Greatwide Logistics Services LLC and Cardinal Logistics Management Corp. yesterday announced a merger that creates a $1 billion-a-year logistics entity with aspirations of becoming a major player in the dedicated contract carriage segment of U.S. trucking.
Under the transaction, Dallas-based Greatwide's dedicated trucking operations, which make up the largest share of its business, will be merged into Concord, N.C.-based Cardinal. Three other Greatwide units will operate on a standalone basis.
The merger combines Greatwide's capabilities in supporting longer-haul, large-fleet requirements with Cardinal's niche in "last-mile delivery," which in the logistics field is defined as either from distribution center to the retail store, from the store to the customer or, in some cases, direct-to-customer.
Under the new management structure, John Tague, who joined Greatwide as CEO in 2011 after serving as president of United Airlines, will be chairman and CEO. Vin McLoughlin, who co-founded Cardinal in 1997 as a trucking company, will be vice chairman. Centerbridge Partners LP, a New York-based private equity firm, will be the majority owner of the combined enterprise. Centerbridge along with investment firm D.E. Shaw Group acquired Greatwide in February 2009; it also has an investment in Cardinal.
The merger combines firms with strong positions in the dedicated category, where a trucker dedicates equipment and drivers to serving an individual shipper and allows the customer to lock in rates and capacity with the carrier for a multi-year period. The standard dedicated contract runs three to five years and usually requires the customer to compensate the provider for an agreed-upon number of miles driven on a round-trip basis.
Companies with enough freight to justify round-trips&mash;often from distribution centers to stores and back&mash;may find dedicated a better value proposition than paying for one-way truckload service. A dedicated option is considered more viable in cycles of tightening rig and driver capacity because shippers want the assurance of capacity at predictable rates.

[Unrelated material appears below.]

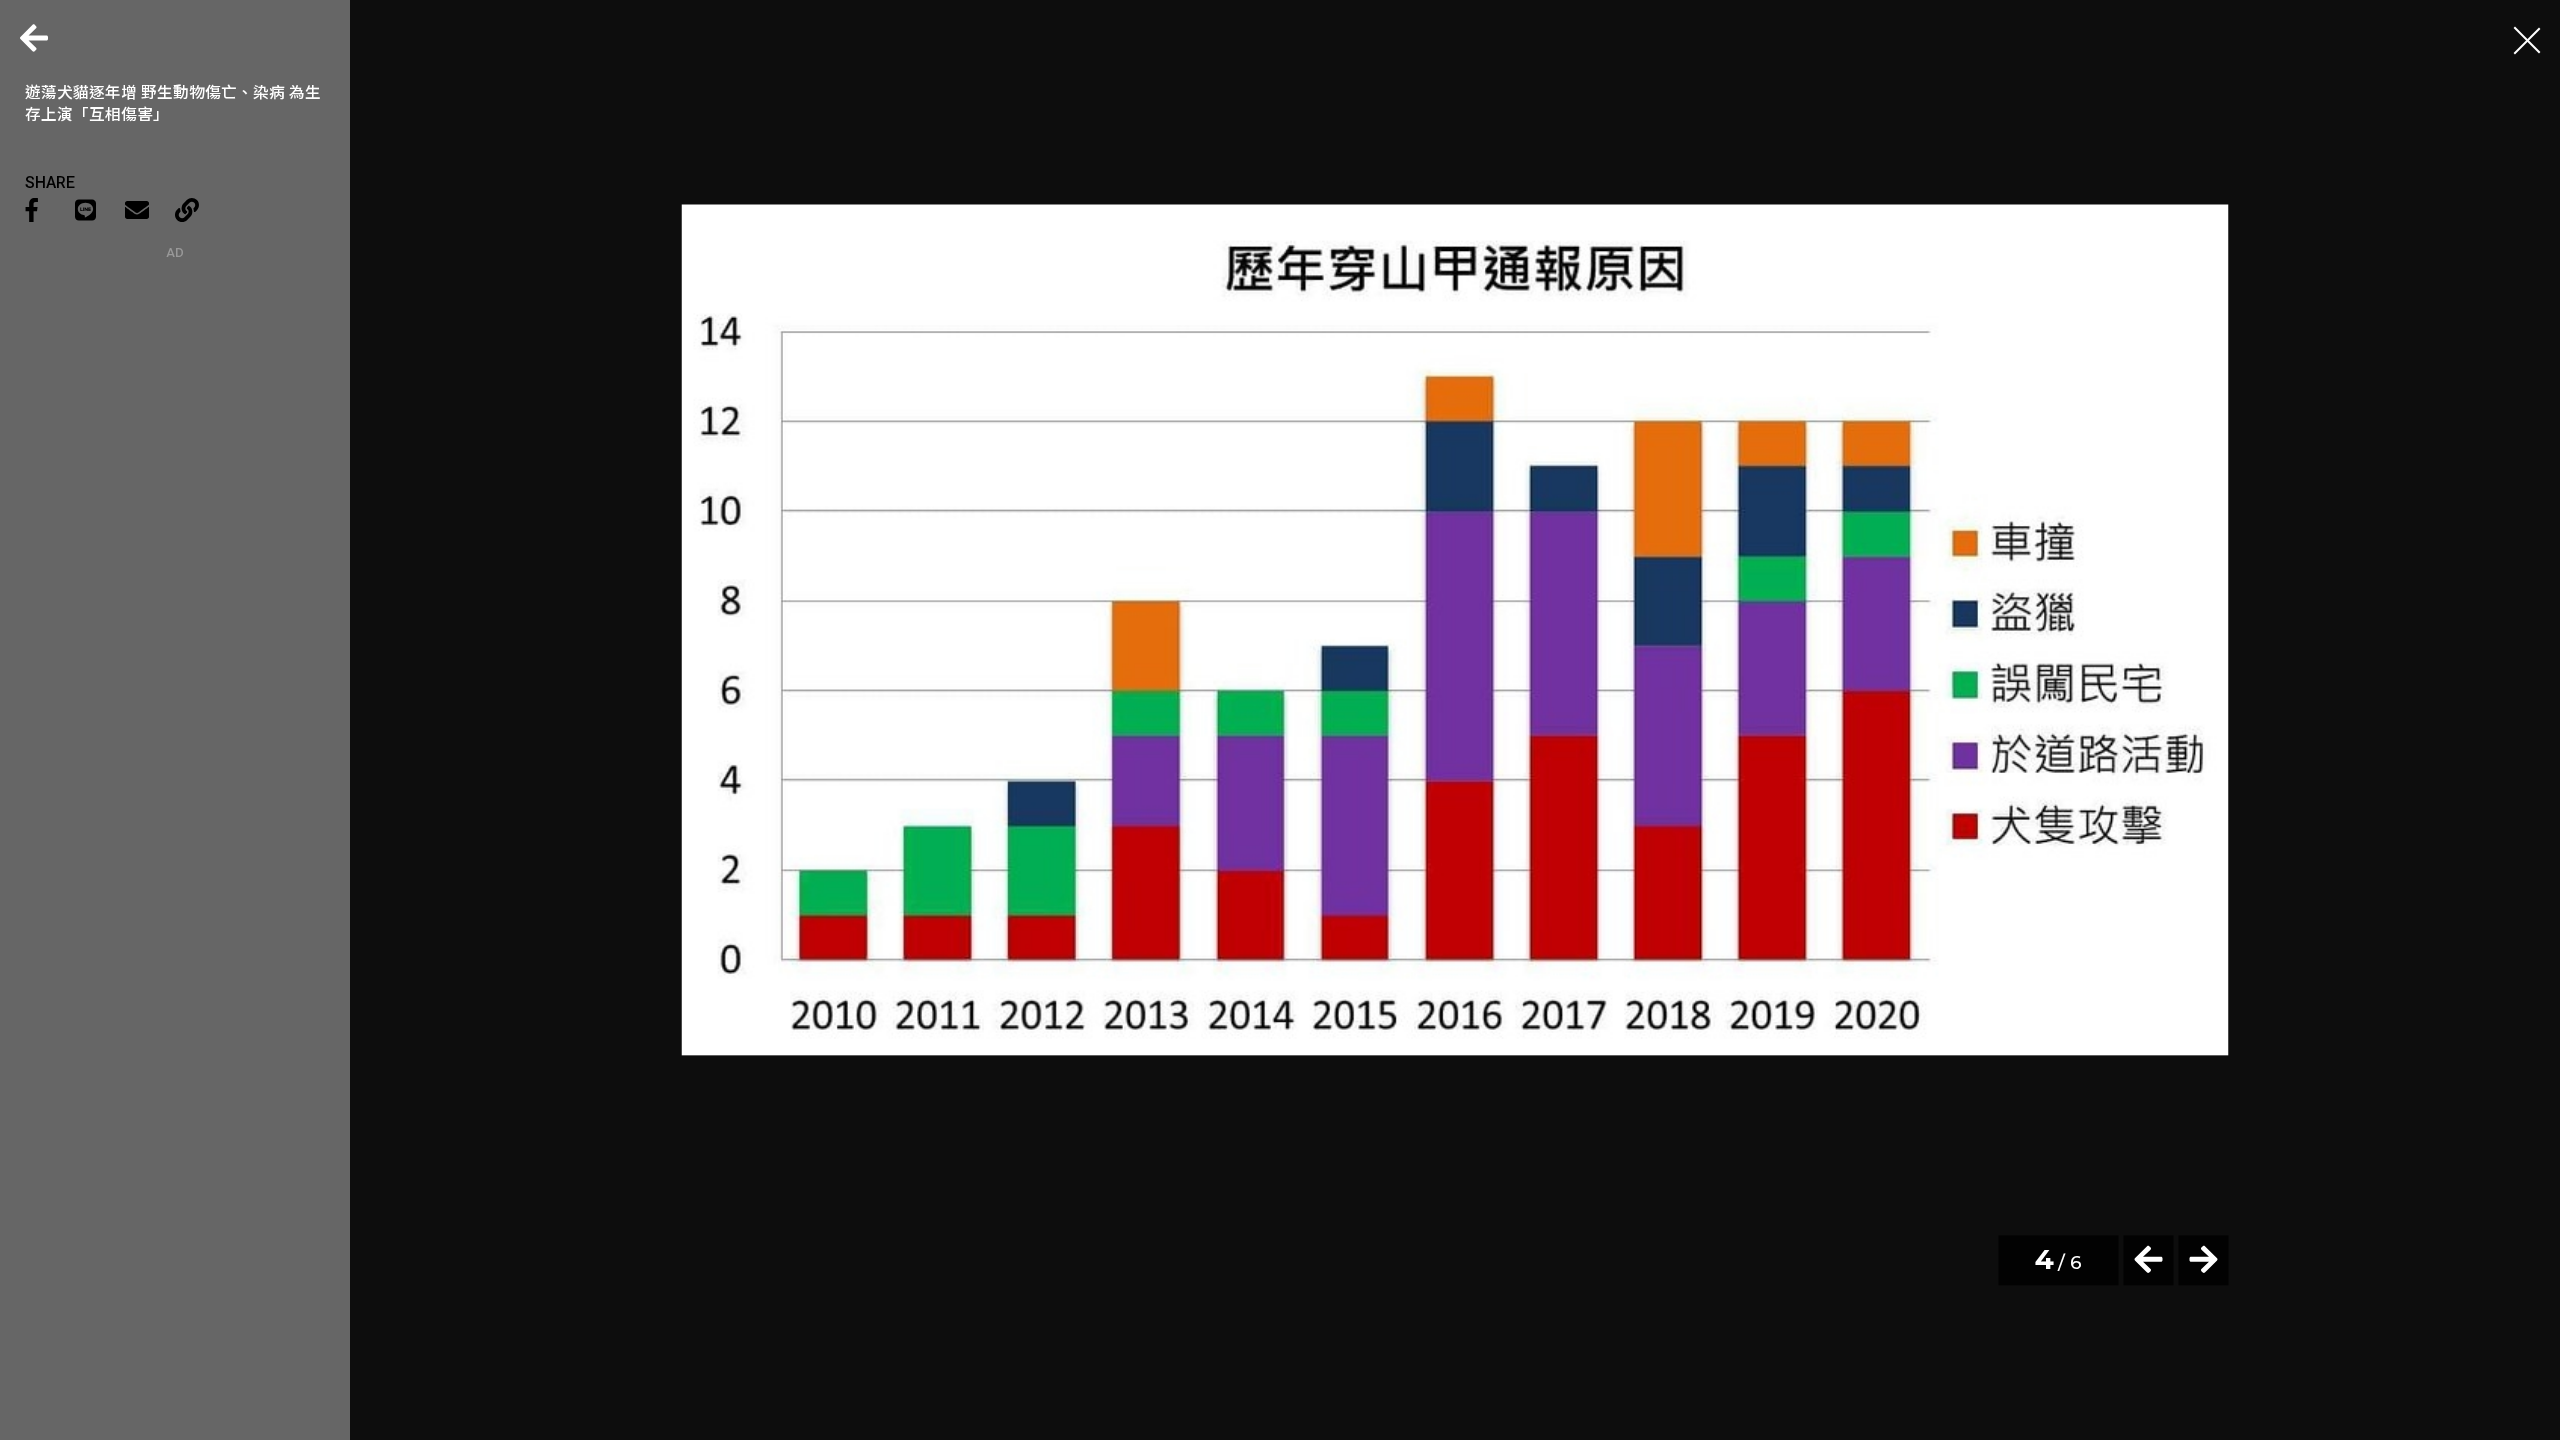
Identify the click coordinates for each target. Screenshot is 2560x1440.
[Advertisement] (175, 385)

The companies have been discussing the possibility of a deal for some time, according to a source familiar with the talks. A key objective of the transaction is to reduce the amount of dedicated capacity currently on the roads, the source said.
According to the statement from Cardinal announcing the deal, Greatwide is the largest for-hire provider of dedicated refrigerated transportation in the United States. The statement did not mention if money changed hands, where the new company would be located, or what the company's name would be.
In October 2008, Greatwide filed for protection under Chapter 11 of the federal bankruptcy code. It emerged from bankruptcy protection in March 2009, and the following year launched a major rebranding to broaden its customer base beyond the nation's largest shippers and simplify its operating structure.
Cardinal exited the common carriage business in 2001 when it sold its van operations to Phoenix-based Swift Transportation Co.